Saturday, September 13, 2014

Glass Beadmaking: Absence of Color - Focusing on Design

This time of year, I usually start making beads in fall colors - purples, ambers, oranges, greens, browns, etc. For some reason this year, I remain sort of uninspired.  Maybe it's the weather (which has been uncharacteristically warm in the Northwest this year). Maybe it's the stress. Who knows. So, I decided to take the color out of the equation this week and just work with black and white. 
Glass used: Vetrofond Black, Effetre White and Double Helix Aether.
Working with black and white is fun because the stability of the glass I use allows me to go crazy with stacking, masking, raking and twisting, and still end up with crisp, clear designs on the beads.
My favorite bead uses encased white stringer with masked black and white dots.

For black, I primarily use Vetrofond Black. It's sad, though, because it's been discontinued and I can't find it anywhere anymore.  I am down to my last two rods (!!)  I am hoping that CiM Hades will work in its place, but we'll have to see.

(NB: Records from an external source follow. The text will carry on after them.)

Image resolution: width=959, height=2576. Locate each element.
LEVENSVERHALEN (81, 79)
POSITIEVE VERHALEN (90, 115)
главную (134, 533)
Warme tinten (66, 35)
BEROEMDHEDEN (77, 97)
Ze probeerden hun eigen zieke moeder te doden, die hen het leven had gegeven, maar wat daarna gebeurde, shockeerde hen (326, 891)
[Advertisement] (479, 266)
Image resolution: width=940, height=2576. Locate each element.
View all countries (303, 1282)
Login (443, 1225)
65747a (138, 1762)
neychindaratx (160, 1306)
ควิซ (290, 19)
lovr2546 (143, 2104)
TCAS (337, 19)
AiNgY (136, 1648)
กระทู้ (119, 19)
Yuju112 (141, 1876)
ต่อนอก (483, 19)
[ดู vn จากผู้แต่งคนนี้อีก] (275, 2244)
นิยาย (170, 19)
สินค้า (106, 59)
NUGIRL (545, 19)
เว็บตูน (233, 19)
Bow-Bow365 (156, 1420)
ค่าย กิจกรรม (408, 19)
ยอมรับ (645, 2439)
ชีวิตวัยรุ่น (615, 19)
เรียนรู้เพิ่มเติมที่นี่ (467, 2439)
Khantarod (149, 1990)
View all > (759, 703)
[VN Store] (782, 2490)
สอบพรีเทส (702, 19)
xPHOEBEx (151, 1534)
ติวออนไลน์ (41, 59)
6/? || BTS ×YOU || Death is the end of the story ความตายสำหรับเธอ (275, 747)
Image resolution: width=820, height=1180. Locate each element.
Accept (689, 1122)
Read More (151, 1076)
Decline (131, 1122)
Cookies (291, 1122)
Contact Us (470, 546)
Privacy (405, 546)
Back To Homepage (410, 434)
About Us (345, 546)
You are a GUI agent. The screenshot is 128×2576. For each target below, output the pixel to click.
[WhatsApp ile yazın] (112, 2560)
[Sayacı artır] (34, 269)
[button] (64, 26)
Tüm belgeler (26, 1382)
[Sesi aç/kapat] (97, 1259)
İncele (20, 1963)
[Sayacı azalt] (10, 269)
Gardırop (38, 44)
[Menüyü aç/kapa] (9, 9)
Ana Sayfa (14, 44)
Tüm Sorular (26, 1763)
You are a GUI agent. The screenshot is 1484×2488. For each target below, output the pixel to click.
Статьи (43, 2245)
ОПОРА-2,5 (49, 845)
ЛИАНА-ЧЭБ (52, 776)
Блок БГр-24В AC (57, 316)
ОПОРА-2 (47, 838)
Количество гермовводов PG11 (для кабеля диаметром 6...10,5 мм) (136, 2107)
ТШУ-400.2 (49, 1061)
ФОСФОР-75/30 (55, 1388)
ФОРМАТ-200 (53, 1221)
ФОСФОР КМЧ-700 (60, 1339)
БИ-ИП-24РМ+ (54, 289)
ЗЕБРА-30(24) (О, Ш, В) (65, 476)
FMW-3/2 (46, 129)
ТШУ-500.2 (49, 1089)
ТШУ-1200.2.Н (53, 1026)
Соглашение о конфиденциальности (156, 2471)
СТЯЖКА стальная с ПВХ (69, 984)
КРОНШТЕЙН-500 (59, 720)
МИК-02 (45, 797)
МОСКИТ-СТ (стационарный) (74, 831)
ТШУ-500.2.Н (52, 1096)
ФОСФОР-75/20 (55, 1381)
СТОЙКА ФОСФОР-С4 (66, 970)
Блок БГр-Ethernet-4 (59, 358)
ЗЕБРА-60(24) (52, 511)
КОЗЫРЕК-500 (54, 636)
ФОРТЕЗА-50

For those who are unaware, all black glass is not alike.  The reason why is that black is not an opaque color - it's a very, very dark transparent color, technically speaking.  Effetre Black, which I think is the most commonly used black glass out there (in beadmaking anyway), is really just a super dark transparent plum/purple. It's not dark enough to prevent it from bleeding into other colors, though, and that's most evident when you use it with white.  Lines are not as crisp, and you can see a slight purpling of the edges of the white when both are layered together.

Most other black glasses I have used have similar issues. They either spread, feather or discolor any pale opaque color used with them.

Some black glasses are actually made that way on purpose (Effetre Intense Black for instance). Some beadmakers are very adept at using that property to their advantage when making beads with organic, freeform designs.

Vetrofond Black is great, because it is based in blue and not purple, and it seems to be darker and to have more stability.  So the lines are really crisp, and there is very little bleeding.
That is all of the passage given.